What makes this movie so important, however, is not the plot or the actors, but the settings. We can only imagine what Ireland looked like in the time of Famine. For the first time, the movie recreates that landscape for us.
The horrific eviction of Feeney's relatives is enacted with all the raw hatred and viciousness that must have accompanied the real thing.
We see the squireen, the Irish hired hand of the landlord, who does the dirty work, having his men climb on the roof and tear the thatch apart while the shivering family cowers inside and soldiers stand guard to prevent locals intervening.
There was no quarter given, thrown out in the roadside in the dead of winter to freeze or starve depending on conditions.
Meanwhile, as the film makes clear, there was tons of food being exported to Britain daily while Ireland starved.
There were also the soup kitchens, the owners of many of which demanded the starving family convert to Protestantism before they were fed.

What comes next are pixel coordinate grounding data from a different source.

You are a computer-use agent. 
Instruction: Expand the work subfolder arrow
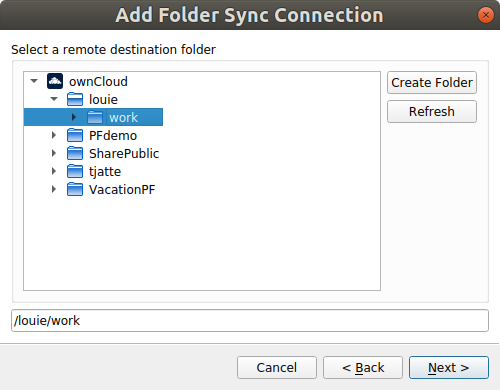pyautogui.click(x=74, y=117)
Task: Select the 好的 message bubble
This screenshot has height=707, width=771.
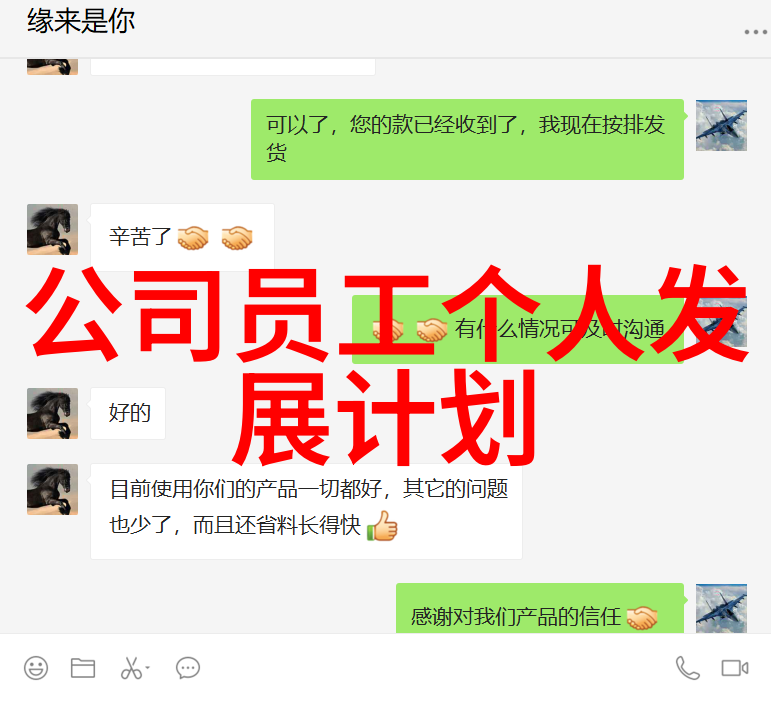Action: [x=128, y=413]
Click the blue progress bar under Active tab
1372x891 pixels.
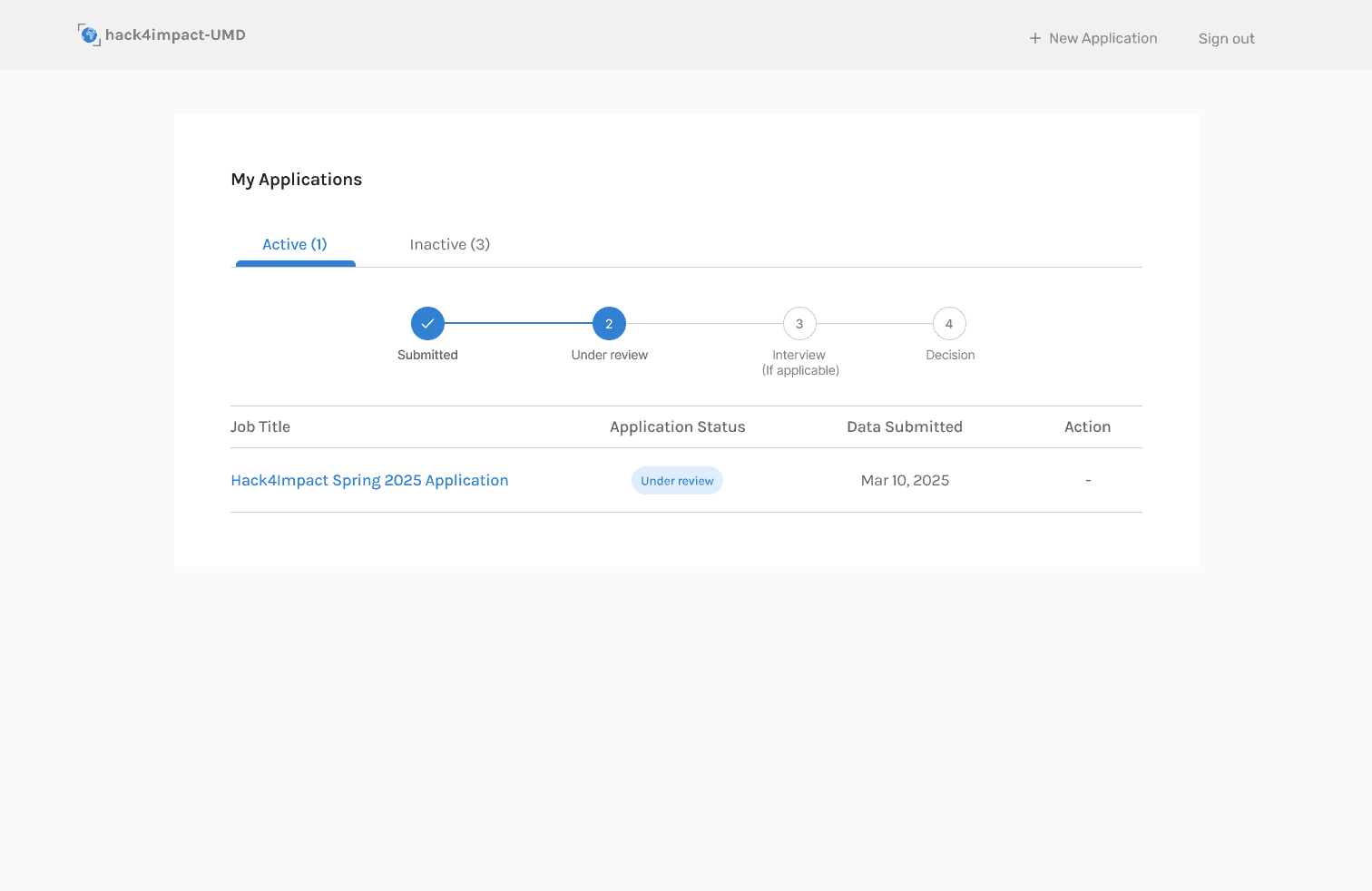tap(294, 265)
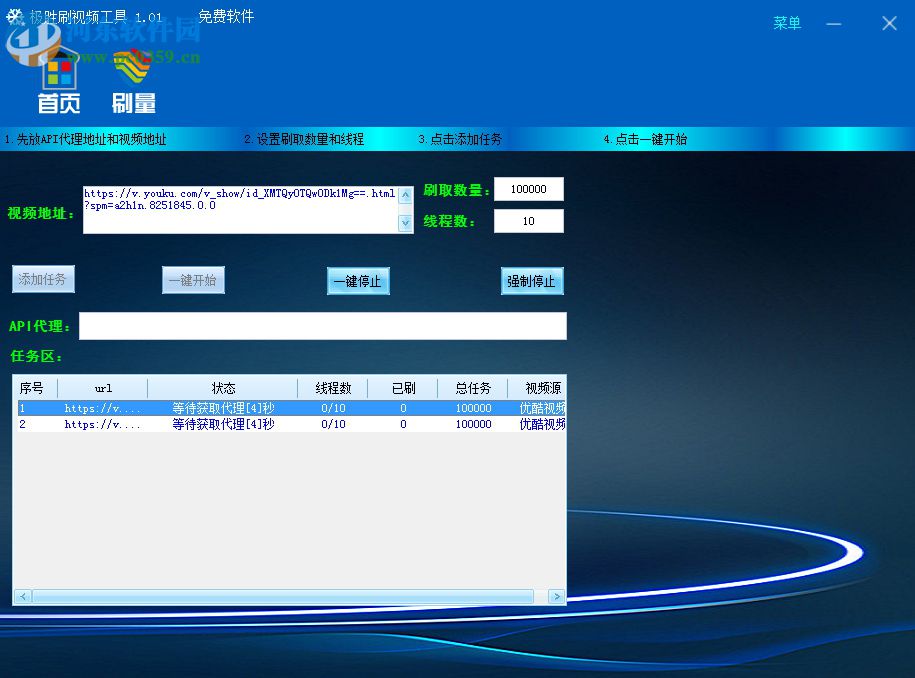Open the 菜单 menu
Screen dimensions: 915x678
click(786, 23)

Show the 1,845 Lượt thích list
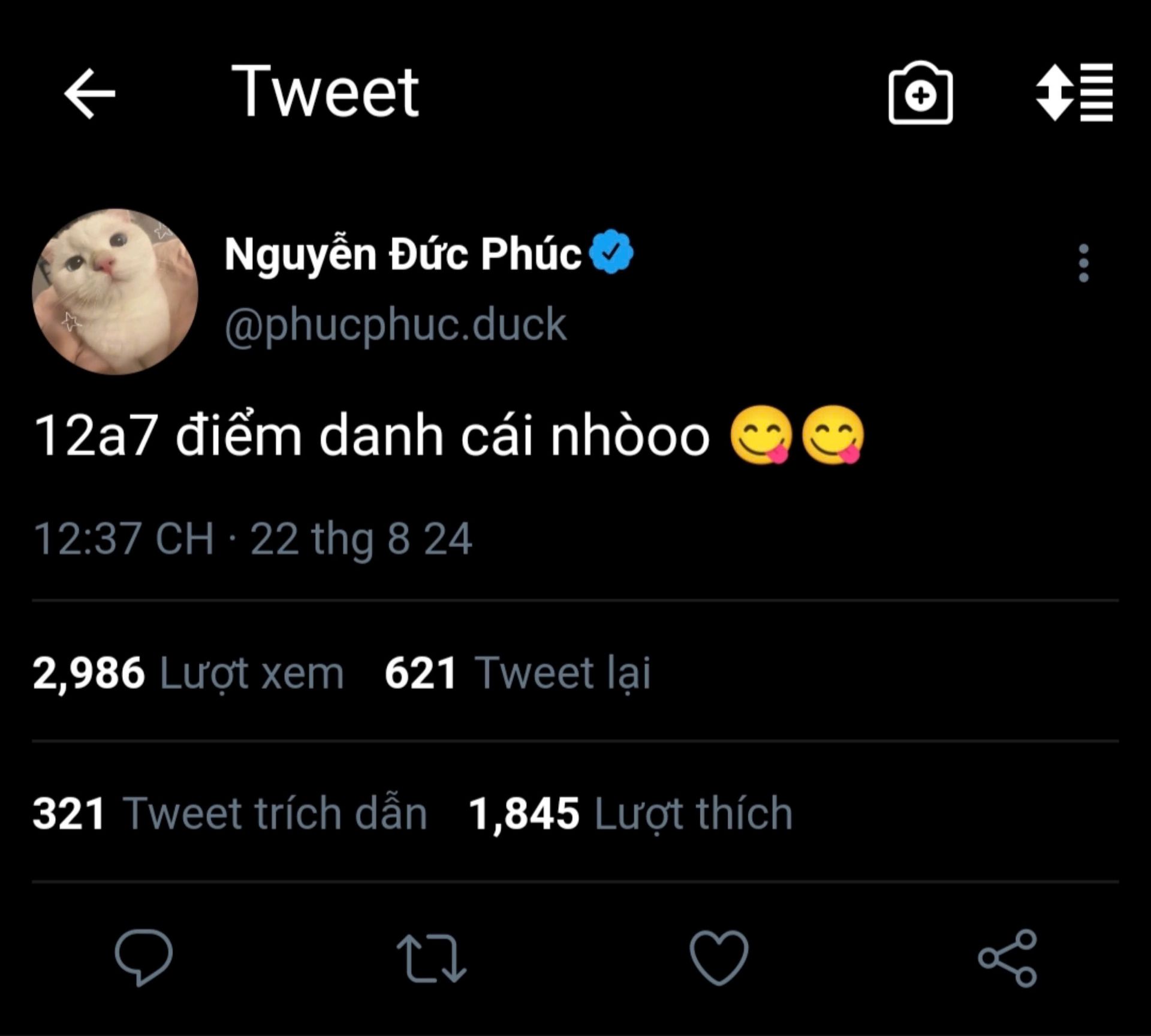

In one of the finest recreated moments of the movie, the priest appeals to his parishioners lining up at the soup kitchen entrance, not to go in. But what are the starving people to do?
Feeney is the avenger, the former British soldier back from Asia who finds his family starved and shot to death. He begins an odyssey heading west to exact retribution on those who caused those deaths,
Across the wondrous Connemara plains and mountains, he rides on his black horse dealing death. His targets are beautifully etched, the man who ordered the eviction, Lord Kilmichael himself at the very top.
His mission almost ends before it begins but he shoots up a barracks and escapes. In pursuit comes a former English soldier who knew Feeney well, last name Hannah, played wonderfully by Hugo Weaving.
Into the west also goes Hannah accompanied by a spit-and-polish British captain of the guard, known ironically as Pope, and their horse minder Hobson played beautifully by Barry Keoghan.
It is Stephen Rea who becomes the scene stealer, however, playing Conneely, the sleveen (trickster) of a village they pass through who sells them information on the pale horseman who recently rode through.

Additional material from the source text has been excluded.